= TASK PROMPT =
Recast the part of the items below that opens with the line containing "You are a computer-use agent." and closes with the line containing "Open the Twitter" as a numbered list, one line per entry, with both of those lines included and any blank lines omitted.
--- begin ---
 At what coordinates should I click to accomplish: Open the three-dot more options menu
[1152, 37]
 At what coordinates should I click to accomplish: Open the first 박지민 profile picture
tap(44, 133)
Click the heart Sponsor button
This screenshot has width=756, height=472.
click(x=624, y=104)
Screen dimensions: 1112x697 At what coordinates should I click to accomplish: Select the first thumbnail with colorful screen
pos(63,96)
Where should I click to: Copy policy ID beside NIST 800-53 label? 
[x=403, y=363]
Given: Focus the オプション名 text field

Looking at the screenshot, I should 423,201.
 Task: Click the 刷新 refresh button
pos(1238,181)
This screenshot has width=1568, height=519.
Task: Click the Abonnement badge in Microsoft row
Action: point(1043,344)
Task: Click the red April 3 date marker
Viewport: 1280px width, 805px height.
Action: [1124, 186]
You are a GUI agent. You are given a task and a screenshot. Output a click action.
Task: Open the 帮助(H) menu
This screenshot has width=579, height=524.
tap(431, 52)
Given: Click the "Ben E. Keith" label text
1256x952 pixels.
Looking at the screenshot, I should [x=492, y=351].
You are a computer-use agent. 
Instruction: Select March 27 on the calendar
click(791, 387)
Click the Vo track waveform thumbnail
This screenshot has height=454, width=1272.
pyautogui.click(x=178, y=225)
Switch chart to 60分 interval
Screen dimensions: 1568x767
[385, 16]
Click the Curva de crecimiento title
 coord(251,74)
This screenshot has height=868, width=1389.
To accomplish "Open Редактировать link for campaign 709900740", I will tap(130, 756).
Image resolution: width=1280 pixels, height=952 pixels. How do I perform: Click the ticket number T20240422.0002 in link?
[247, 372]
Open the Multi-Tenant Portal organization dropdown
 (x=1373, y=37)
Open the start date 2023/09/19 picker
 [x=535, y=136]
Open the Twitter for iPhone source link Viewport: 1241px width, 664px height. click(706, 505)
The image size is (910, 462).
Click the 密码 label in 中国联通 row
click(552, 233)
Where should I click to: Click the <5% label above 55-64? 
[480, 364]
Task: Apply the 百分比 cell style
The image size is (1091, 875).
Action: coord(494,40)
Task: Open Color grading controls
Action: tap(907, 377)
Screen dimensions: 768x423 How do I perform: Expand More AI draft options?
--- end ---
= RESPONSE TO THIS TASK =
1. You are a computer-use agent. 
2. Instruction: Select March 27 on the calendar
3. click(791, 387)
4. Click the Vo track waveform thumbnail
5. This screenshot has height=454, width=1272.
6. pyautogui.click(x=178, y=225)
7. Switch chart to 60分 interval
8. Screen dimensions: 1568x767
9. [385, 16]
10. Click the Curva de crecimiento title
11.  coord(251,74)
12. This screenshot has height=868, width=1389.
13. To accomplish "Open Редактировать link for campaign 709900740", I will tap(130, 756).
14. Image resolution: width=1280 pixels, height=952 pixels. How do I perform: Click the ticket number T20240422.0002 in link?
15. [247, 372]
16. Open the Multi-Tenant Portal organization dropdown
17.  (x=1373, y=37)
18. Open the start date 2023/09/19 picker
19.  [x=535, y=136]
20. Open the Twitter for iPhone source link Viewport: 1241px width, 664px height. click(706, 505)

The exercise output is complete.